American First Lady of Guam (1867–1940)

Augusta Cohen Coontz (May 3, 1867—April 7, 1940) was an American former First Lady of Guam.

== Early life ==
On May 3, 1867, Coontz was born as Augusta Cohen in California. Coontz's father was Abraham Cohen (1828–1892), a brewer. Coontz's mother was Bertha (née Daniels) Cohen (1830–1893). Coontz had eight siblings, including Louis, Rebecca, Paulina, Jacob, Aaron, Henrietta, Esther, and Marcus. Coontz grew up in Sitka, Alaska.

== Career ==
In 1912, when her husband Robert Coontz was appointed the Naval Governor of Guam, Coontz became the First Lady of Guam on January 30, 1912, until September 23, 1913.

By July 1925, Coontz had traveled around the world on her husband's ship, including China and Japan, and had arrived in Melbourne, Australia. She was personally greeted by Mr. Allan, the Premier of Victoria, Mr. E.J. Mackrell, the Secretary to the Premier, and Mr. N.L. Anderson, representative of the American Consulate. In Coontz's interview with a local newspaper, she mentioned that she and two other Naval officers' wives were staying at Menzie Hotel, one of the first grand Victorian-era hotels in Melbourne, Australia.
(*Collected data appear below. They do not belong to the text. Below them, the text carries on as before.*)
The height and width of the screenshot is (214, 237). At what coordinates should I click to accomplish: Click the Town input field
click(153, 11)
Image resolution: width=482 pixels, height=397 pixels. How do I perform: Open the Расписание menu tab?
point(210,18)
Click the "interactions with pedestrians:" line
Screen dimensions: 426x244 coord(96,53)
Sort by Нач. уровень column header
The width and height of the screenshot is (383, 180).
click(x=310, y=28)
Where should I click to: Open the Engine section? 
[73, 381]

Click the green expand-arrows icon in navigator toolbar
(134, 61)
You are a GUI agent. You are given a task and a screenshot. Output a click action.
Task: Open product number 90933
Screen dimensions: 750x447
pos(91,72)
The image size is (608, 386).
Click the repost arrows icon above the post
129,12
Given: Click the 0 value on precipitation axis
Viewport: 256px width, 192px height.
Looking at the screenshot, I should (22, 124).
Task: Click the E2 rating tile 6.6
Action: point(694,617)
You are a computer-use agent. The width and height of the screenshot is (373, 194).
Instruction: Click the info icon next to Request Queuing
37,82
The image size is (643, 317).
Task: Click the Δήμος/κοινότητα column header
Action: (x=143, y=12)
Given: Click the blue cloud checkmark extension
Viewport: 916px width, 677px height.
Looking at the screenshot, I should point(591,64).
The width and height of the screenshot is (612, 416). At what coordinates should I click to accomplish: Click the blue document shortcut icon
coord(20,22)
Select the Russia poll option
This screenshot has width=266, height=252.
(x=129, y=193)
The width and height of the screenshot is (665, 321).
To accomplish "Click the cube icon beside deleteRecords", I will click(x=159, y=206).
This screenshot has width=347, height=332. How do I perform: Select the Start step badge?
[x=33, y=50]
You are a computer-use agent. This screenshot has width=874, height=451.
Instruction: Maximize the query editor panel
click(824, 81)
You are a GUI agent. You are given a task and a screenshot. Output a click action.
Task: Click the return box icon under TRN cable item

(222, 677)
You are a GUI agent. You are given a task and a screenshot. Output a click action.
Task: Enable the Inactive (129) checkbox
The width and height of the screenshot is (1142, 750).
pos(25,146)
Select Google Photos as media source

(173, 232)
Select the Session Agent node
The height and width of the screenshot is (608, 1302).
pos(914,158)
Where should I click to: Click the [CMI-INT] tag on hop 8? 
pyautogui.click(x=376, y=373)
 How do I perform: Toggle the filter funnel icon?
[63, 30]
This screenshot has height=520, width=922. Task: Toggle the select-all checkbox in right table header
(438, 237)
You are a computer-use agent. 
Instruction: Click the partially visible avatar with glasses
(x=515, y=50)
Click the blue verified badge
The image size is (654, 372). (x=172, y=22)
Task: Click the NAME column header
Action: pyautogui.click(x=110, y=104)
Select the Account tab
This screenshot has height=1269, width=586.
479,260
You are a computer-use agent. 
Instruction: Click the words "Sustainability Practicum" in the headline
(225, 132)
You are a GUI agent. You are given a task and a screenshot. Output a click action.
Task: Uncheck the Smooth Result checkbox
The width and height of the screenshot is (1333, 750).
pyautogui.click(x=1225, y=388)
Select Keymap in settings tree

In 1925, During the visit of the United States Fleet to Australian waters, Norman L. Anderson, American Consul in charge of the Consulate General in Australia, entertained at a reception in honor of Coontz and her husband, Admiral Robert Coontz.

On August 5, 1925, Coontz was a hostess of a farewell ball in Melbourne, Australia's water for about 6,000 guests on USS Oklahoma, USS Nevada, and USS Pennsylvania.

== Personal life ==
In February 1885, Coontz's sister Henrietta Cohen became a Postmaster in Sitka, Alaska.

Coontz's sister Paulina Cohen became a schoolteacher and ran the Baranoff Hotel, then in August 1890, she became a Postmaster in Sitka, Alaska.

Coontz met Robert Coontz while he was on USS Pinta, that was stationed in Sitka, Alaska.

On October 31, 1890, in Sitka, Alaska, Coontz married Robert Coontz, who later became a Naval officer and Governor of Guam. They had three children: Benton, Kenneth, and Bertha. Coontz and her family lived in places including Sitka, Alaska, Guam, and Bremerton, Washington.

On January 26, 1935, Coontz's husband died at the Puget Sound Naval Hospital in Bremerton, Washington.

In 1940, Coontz lived with her daughter Bertha Coontz and a maid in Bremerton, Washington. On April 7, 1940, Coontz died in Bremerton, Washington.